Von Bluth can be found in his quiet corner, working on a woodcut with great craftsmanship.

“Of all the civilizations in Europe, the Germans were most fond of the art of woodcutting. Of course, that was in the good old days, when people were still impressed with nobility. They thought they got rid of that, but dynasties of power have never stopped existing, their names simply aren’t designated to be special. Look at me for example: I am of noble blood, but I am neither wealthy nor powerful.”

With a sardonic smile, he puts away his carving equipment and takes a sip from a metal cup of what one can only hope is hot tomato juice.

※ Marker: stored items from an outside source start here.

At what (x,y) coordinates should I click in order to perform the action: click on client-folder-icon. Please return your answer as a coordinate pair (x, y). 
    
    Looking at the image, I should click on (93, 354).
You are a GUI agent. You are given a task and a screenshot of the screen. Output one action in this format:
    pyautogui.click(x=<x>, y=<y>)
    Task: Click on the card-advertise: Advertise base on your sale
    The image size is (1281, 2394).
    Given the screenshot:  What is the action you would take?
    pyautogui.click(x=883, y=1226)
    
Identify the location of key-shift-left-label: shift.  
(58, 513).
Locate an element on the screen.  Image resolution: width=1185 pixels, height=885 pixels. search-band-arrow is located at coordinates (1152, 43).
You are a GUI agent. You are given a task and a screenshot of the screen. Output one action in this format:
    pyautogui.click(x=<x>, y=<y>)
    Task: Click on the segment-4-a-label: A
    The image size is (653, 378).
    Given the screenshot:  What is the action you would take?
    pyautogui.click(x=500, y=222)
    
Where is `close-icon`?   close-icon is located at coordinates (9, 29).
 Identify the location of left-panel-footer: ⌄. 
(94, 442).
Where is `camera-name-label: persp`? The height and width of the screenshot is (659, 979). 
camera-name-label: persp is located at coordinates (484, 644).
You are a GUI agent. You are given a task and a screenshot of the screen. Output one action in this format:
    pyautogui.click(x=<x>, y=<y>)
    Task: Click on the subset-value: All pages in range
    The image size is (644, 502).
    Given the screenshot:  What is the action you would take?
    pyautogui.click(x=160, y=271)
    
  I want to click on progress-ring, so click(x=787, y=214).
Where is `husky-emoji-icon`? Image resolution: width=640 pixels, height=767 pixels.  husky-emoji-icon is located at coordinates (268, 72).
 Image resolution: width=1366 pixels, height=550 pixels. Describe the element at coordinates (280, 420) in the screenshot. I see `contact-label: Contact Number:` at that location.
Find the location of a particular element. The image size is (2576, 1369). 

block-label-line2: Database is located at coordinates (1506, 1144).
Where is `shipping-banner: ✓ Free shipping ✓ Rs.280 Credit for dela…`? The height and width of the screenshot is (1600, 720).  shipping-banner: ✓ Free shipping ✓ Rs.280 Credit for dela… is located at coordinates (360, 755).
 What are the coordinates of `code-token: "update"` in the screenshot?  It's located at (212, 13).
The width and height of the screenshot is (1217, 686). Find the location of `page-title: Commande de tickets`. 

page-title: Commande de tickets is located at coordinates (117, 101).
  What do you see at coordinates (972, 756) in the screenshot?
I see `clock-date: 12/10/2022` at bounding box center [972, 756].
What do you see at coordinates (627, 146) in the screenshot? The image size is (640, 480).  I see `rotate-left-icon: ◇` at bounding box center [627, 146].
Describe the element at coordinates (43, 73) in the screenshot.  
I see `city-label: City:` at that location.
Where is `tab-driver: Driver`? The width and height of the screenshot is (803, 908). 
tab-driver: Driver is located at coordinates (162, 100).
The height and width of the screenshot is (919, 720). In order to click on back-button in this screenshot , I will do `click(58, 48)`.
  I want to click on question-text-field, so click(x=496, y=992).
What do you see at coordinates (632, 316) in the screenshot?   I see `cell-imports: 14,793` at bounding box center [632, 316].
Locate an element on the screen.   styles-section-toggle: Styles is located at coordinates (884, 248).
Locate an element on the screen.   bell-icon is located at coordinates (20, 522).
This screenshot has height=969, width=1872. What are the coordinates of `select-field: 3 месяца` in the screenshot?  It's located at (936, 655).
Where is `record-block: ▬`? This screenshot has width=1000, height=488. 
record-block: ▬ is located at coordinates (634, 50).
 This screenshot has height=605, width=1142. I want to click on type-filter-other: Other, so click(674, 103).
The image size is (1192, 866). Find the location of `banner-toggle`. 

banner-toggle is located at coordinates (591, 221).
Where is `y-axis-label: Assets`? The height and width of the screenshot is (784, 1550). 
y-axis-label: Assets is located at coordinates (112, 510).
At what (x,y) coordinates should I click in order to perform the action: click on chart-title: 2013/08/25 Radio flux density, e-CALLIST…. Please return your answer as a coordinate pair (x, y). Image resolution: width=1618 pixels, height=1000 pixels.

“I see my words are confusing, but these things define who I am. My nickname comes not from my skin and eyes alone. I have embraced it fully, some would say in ways that are even a little uncanny, but what few understand is that people call me Vampire because I am a remnant of age so far past, the very concept of aliens was entirely alien to it. I was born in a castle, I am quite astute at waltzing, and I like referring to myself as Prussian, though I’ll take German as much as any other one of my Landsmänner. I am a creature of a world so primal and pure to this high-tech one that it should drive fear into the bones of the invaders. I am a symbol of the past, and it’s greatness. Today’s humans do not stand alone when they stand with me. Napoleon, Alexander, Sun Tzu, Che Guevara, Cortez, Genghis Khan, they all unite against a common enemy, rising from the graves of history. That is what we are, no? The world’s best and brightest, reaching across status and ethnicity to defeat the ultimate evil. I am merely one animal among them, albeit a very deadly one. I fight for XCOM, because history deserves to have its own gun in this war.”